Mental Workload, Attention and Limits on Human Cognition

 

I recently co-authored this paper on mental workload with colleagues at ISAE-AERO from Toulouse.  Frederic Dehais invited me to contribute to a paper that he had under development, which was based around the diagram you can see above this post.

I was very happy to be involved and have an opportunity to mull over the topic of mental workload and its measurement, which has always long been an equal source of interest and frustration.  Back in the 1990s sometime, I remember a conference presentation where the speaker opened with a spiel that went something like this – ‘when I told my bosses I was doing a study on mental workload, they said mental workload?  Didn’t we solve that problem last year?’  Well, nobody had solved that problem that year or any other year since, and mental workload remains a significant topic in human factors psychology.
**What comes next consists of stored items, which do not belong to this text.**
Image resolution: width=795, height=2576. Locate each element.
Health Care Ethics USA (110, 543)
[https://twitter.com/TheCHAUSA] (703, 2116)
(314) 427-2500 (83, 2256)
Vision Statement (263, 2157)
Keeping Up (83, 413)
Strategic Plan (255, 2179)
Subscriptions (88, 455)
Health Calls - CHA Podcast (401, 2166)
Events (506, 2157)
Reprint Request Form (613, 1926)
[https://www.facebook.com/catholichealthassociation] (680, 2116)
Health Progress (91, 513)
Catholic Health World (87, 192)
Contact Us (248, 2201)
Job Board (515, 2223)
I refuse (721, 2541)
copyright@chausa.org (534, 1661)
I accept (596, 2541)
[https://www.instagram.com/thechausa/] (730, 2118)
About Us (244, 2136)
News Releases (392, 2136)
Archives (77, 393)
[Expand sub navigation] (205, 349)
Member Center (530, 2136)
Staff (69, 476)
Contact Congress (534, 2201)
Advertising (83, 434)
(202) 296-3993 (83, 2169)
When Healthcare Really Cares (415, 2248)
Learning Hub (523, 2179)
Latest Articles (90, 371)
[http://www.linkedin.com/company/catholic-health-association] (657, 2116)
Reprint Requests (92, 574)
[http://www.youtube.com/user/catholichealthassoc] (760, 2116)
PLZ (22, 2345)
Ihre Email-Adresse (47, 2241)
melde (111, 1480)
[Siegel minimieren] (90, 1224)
The development of psychological concepts, like mental workload, traditionally proceeds along two distinct lines or strands, these being theory and measurement or testing.  This twofold approach was certainly true of the early days of mental workload in the late 1970s and early 1980s, when resource models of human information processing were rapidly evolving and informing the development of multidimensional workload measures drawn from subjective self-report, performance and psycho/neuro-physiology.   But as time passed, mental workload research developed a definite bias in the direction of measurement at the expense of theory.  This shift is not that surprising given the applied nature of mental workload research, but when I read this state-of-the-art review of mental workload published in Ergonomics five years ago, I couldn’t help noticing how little had changed on the theoretical side.  The notion of finite capacity limitations on cognitive performance still pervades this whole field of activity, but deeper questions about these resource limits (e.g., what are they?  What mechanisms are involved?) are rarely addressed.  This is a problem, especially for applied work in human factors, because it becomes difficult to draw inferences from our measures and make solid predictions about performance impairment that go beyond the obvious.